• _Task objective_: Reproduce these lines of the data verbatim, starting at the line that contains "Click the Google Lens logo icon" and ending with the line that contains "pyautogui.click(x=98, y=495)".

# START OF Exercise material

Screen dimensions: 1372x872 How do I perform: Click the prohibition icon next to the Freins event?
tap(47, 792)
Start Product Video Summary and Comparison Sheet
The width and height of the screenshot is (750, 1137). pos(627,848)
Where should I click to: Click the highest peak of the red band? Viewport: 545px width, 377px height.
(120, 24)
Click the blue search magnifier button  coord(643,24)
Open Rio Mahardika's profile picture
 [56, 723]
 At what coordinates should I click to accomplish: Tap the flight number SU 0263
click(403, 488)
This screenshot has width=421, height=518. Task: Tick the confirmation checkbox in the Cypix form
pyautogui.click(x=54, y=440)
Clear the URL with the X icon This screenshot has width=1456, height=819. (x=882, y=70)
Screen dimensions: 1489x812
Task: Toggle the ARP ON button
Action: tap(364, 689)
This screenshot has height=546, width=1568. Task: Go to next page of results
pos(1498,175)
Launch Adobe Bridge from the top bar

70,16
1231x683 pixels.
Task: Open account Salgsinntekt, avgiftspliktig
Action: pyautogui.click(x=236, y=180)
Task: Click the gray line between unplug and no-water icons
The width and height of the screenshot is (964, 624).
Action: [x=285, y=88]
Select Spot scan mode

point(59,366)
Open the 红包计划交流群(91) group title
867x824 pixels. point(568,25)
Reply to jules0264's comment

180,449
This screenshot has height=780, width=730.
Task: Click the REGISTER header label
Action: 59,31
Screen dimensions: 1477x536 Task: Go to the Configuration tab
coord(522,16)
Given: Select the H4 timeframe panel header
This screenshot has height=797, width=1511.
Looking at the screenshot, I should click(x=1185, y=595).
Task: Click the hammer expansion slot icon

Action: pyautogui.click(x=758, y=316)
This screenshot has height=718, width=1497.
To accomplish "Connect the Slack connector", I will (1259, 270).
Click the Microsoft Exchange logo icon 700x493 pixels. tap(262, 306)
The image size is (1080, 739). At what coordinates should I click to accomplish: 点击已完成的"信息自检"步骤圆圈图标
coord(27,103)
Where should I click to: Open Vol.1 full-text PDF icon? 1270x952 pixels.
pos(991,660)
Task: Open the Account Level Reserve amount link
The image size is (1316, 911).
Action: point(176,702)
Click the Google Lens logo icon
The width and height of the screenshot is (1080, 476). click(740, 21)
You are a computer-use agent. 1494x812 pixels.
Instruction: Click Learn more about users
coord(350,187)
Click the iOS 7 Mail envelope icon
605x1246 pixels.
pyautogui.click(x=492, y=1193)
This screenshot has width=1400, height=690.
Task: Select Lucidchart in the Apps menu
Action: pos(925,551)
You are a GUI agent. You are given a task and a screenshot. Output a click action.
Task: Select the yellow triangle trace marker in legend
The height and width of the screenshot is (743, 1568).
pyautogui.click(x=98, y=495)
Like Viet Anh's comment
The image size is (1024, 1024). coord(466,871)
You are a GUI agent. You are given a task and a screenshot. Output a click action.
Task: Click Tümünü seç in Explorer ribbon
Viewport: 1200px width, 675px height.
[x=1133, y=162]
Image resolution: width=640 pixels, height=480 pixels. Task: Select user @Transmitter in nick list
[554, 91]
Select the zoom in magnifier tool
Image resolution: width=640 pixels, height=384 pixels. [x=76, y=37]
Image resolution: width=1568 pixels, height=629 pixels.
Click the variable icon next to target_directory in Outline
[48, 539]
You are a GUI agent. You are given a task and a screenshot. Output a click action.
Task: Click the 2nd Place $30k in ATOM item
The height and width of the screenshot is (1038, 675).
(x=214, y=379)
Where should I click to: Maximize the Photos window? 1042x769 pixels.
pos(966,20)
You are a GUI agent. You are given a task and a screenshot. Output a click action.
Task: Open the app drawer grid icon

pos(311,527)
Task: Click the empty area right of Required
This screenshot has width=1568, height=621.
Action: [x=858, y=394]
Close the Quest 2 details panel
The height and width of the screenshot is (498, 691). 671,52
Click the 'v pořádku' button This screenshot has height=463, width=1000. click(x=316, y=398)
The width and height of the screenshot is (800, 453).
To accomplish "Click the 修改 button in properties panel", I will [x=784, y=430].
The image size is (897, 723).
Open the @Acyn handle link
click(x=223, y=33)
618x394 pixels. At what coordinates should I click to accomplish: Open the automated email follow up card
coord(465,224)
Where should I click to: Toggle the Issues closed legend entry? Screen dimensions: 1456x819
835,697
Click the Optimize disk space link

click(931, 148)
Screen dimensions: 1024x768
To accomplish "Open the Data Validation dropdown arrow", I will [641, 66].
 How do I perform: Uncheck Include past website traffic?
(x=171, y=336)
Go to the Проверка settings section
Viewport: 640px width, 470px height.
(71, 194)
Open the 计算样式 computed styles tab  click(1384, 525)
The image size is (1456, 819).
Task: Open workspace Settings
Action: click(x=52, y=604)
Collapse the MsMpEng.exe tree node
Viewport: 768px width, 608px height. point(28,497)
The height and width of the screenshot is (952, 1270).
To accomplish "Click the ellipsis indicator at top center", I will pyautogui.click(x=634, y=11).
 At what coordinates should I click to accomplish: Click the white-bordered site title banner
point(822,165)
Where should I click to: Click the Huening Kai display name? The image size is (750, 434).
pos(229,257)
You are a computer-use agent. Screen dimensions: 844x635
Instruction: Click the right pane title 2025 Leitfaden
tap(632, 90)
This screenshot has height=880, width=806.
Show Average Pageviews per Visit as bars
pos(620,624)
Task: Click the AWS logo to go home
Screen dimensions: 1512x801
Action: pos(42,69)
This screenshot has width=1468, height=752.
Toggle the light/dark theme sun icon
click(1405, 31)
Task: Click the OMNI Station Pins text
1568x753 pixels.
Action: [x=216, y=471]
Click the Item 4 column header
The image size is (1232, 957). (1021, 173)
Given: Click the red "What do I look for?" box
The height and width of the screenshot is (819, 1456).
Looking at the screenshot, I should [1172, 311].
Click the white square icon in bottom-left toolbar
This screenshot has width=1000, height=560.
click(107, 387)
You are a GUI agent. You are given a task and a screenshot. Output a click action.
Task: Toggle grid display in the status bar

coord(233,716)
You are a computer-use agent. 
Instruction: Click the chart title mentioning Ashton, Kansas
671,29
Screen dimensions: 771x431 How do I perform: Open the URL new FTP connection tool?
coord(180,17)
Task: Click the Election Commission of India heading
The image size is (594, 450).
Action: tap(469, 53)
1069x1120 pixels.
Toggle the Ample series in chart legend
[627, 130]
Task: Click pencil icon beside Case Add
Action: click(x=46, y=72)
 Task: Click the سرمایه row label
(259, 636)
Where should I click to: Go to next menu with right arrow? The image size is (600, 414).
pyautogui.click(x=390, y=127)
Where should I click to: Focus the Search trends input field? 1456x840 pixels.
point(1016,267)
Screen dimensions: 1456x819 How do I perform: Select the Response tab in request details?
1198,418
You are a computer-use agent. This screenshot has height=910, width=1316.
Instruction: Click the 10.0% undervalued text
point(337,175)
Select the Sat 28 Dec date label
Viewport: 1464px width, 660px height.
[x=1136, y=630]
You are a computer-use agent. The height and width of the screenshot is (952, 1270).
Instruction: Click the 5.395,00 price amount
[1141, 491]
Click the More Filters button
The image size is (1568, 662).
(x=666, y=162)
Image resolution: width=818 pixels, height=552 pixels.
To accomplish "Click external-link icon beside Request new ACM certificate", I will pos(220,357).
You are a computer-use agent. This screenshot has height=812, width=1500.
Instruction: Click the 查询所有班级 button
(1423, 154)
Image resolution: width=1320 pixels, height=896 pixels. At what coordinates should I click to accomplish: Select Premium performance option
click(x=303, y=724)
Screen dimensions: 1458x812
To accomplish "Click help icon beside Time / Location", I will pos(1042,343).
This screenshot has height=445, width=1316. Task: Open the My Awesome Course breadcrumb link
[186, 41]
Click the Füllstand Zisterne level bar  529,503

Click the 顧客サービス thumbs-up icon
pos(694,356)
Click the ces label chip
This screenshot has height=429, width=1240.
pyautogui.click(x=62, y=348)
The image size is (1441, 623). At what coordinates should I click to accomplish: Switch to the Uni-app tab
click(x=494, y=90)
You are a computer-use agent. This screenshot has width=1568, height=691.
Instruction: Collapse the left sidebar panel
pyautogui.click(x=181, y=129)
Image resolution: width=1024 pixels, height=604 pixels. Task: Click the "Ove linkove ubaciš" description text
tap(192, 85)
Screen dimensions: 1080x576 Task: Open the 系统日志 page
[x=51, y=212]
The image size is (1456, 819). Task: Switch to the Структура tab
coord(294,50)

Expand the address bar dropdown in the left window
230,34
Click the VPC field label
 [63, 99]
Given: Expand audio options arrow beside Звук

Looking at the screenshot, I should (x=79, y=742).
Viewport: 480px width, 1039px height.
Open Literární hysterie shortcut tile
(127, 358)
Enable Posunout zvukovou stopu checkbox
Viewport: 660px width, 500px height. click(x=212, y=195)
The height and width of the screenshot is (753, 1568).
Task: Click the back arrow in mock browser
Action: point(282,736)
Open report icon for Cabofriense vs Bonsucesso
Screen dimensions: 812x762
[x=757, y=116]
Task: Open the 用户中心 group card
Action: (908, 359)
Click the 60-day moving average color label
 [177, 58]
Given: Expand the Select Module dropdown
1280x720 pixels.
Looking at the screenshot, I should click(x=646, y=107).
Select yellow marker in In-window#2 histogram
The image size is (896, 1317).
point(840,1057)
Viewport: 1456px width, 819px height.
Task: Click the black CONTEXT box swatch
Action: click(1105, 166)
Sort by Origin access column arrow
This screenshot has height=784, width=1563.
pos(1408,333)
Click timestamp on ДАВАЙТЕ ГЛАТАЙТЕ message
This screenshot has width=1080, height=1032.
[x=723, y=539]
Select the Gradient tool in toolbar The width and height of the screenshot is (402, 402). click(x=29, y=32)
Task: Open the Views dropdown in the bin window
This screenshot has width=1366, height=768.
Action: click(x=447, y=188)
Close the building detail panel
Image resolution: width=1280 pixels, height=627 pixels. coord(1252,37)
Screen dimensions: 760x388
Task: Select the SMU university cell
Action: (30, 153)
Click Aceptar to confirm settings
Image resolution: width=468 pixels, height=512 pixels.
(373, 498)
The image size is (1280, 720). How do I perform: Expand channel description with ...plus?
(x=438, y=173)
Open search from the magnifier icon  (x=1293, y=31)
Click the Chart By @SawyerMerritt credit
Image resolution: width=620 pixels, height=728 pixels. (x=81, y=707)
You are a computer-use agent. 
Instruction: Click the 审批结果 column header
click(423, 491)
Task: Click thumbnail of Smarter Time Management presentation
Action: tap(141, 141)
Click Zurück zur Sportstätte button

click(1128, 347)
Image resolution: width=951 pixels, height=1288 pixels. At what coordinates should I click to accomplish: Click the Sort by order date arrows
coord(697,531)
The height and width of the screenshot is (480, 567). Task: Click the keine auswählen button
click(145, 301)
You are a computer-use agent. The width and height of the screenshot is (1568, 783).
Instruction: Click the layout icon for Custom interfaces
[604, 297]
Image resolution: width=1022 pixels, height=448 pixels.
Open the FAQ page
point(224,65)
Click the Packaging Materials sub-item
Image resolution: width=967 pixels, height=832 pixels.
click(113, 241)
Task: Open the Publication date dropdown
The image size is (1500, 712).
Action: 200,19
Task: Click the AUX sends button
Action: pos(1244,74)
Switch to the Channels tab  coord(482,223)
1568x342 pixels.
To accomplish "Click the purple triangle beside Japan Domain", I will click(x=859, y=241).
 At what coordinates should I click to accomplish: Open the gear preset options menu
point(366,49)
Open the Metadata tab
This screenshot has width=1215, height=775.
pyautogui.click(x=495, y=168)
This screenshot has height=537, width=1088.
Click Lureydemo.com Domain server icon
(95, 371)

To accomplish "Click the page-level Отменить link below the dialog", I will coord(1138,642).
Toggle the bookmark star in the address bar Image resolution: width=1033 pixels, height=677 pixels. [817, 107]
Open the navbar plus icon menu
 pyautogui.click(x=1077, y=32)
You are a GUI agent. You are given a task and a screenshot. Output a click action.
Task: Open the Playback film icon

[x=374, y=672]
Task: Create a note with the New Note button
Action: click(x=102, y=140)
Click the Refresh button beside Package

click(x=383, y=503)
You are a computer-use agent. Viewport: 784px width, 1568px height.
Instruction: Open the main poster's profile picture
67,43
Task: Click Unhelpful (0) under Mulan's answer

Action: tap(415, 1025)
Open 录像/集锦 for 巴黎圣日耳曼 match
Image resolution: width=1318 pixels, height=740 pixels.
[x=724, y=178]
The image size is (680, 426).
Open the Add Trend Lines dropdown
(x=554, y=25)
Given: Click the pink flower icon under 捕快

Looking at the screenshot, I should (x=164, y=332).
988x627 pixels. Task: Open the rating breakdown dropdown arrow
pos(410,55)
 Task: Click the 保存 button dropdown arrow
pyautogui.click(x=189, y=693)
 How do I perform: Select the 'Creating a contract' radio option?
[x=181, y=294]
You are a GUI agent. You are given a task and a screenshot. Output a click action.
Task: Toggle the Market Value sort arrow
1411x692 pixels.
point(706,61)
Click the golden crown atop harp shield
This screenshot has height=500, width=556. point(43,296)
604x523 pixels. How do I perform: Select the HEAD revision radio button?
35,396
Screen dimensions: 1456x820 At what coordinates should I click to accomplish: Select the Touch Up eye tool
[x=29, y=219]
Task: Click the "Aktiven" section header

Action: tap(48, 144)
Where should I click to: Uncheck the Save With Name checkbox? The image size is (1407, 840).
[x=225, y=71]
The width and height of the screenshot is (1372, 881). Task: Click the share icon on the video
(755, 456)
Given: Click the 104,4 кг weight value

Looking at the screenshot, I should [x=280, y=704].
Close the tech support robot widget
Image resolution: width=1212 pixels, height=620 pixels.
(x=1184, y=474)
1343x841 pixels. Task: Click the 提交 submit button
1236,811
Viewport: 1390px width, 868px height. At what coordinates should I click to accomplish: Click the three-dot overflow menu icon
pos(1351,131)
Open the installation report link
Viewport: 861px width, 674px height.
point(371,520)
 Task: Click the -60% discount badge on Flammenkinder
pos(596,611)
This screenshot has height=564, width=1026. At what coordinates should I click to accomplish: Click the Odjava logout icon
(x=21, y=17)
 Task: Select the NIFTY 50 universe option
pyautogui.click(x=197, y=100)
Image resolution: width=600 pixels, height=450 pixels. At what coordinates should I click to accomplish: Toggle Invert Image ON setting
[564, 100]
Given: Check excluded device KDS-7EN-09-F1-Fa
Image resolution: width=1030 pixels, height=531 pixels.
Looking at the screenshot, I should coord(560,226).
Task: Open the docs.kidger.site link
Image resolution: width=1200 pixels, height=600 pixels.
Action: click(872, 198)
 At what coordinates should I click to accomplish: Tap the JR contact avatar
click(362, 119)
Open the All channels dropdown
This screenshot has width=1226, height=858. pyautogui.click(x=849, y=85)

# END OF Exercise material

• _Answer to the problem_:
Click the Google Lens logo icon
The width and height of the screenshot is (1080, 476). click(740, 21)
You are a computer-use agent. 1494x812 pixels.
Instruction: Click Learn more about users
coord(350,187)
Click the iOS 7 Mail envelope icon
605x1246 pixels.
pyautogui.click(x=492, y=1193)
This screenshot has width=1400, height=690.
Task: Select Lucidchart in the Apps menu
Action: pos(925,551)
You are a GUI agent. You are given a task and a screenshot. Output a click action.
Task: Select the yellow triangle trace marker in legend
The height and width of the screenshot is (743, 1568).
pyautogui.click(x=98, y=495)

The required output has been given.